La curiosité et l'espoir que de nouvelles informations soient arrivées la mirent finalement debout : Cymbeline avait promis d'en envoyer. Elle retrouva ses vêtements au pied du lit, les enfila, contemplant distraitement la petite cellule qui lui avait été allouée. Il s'agissait en fait d'une alcôve à l'intérieur d'une tente plus vaste, séparée du reste de l'espace par une toile tirée entre deux poteaux. Au dehors, les oiseaux chantaient. Hélène se rafraîchit dans un bassin qui trônait sur une table basse, frissonnant au contact de l'eau glacée, puis sortit. L'aube était grise. Protégée par sa cape de laine, elle déambula, pieds nus dans le givre, découvrant le campement dans la lueur trouble du petit matin.
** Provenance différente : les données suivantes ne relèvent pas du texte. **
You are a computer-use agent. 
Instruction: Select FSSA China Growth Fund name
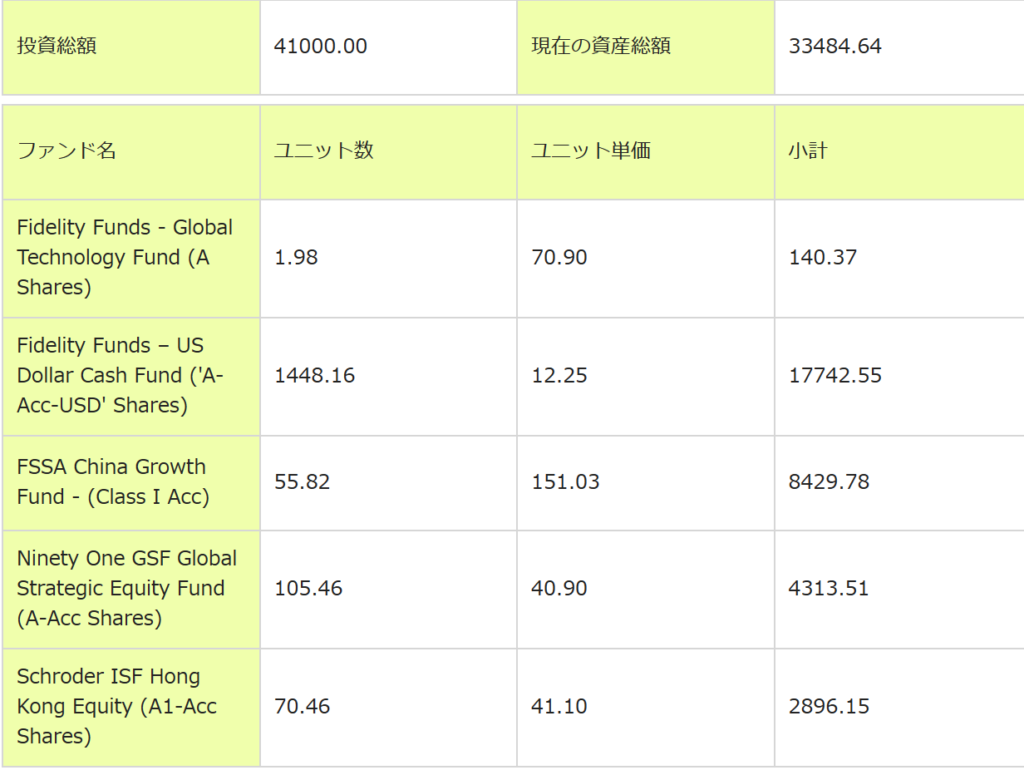[x=112, y=481]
Il était encore plus grand qu'elle ne l'avait imaginé. Bâches, tentes, foyers, oriflammes, chevaux parsemaient la clairière endormie. Peut-être un campement militaire, même si aucune des personnes qu'elle aperçut ne portait d'uniforme.

Sont-ce là les Bénétnashiens dont on parle tant ? s'interrogea Hélène.

Mais les Bénétnashiens avaient la réputation d'être un peuple taciturne et rigide, or le camp respirait une certaine douceur de vivre, un désordre tranquille, comme une foire commerciale ou un bivouac de nomades. Elle devinait le foisonnement d'activités qui animerait les lieux dès que le soleil serait levé. Le rideau d'arbres qui séparait le campement des marais était peu épais, au plus dix troncs de profondeur, mais le sous-bois de ronces, de genêts et de fougères était dense, pratiquement impénétrable pour celui qui n'en connaissait pas les passages. Un groupe d'enfants passa en courant devant elle, suivis par une femme qui avait l'air de méchante humeur ; aucun ne se retourna sur elle. Vers le sud, six grandes tentes hexagonales, dont celle qu'elle venait de quitter, semblaient servir de dortoir, au vu des mines ensommeillées qui s'en échappaient régulièrement. Juste à l'est de celles-ci s'étendait le corral où s'égayaient une petite centaine de chevaux de toutes les couleurs, encore bien calmes à cette heure matinale. Devant l'enclos, une esplanade dégagée accueillait quelques structures en bois, apparemment construites avec les moyens du bord, qui créaient un dédale de stalles ouvertes, et les petites tentes rondes ça et là étaient probablement les selleries de fortune. Au milieu de l'étrange rassemblement, trônait une petite butte ornée de vestiges antiques, un groupe d'une douzaine de pierres levées, sculptées de bas-reliefs alambiqués, représentants humanoïdes et créatures étranges. Hélène ne se souvenait pas avoir vu pareil site pendant son voyage depuis le Havre et s'approcha, curieuse, des mégalithes. A gauche de la butte, elle aperçut alors de grandes tables de bois, suffisamment pour asseoir deux ou trois cents personnes, autour desquelles étaient attroupés les plus matinaux, visiblement en train de petit-déjeuner.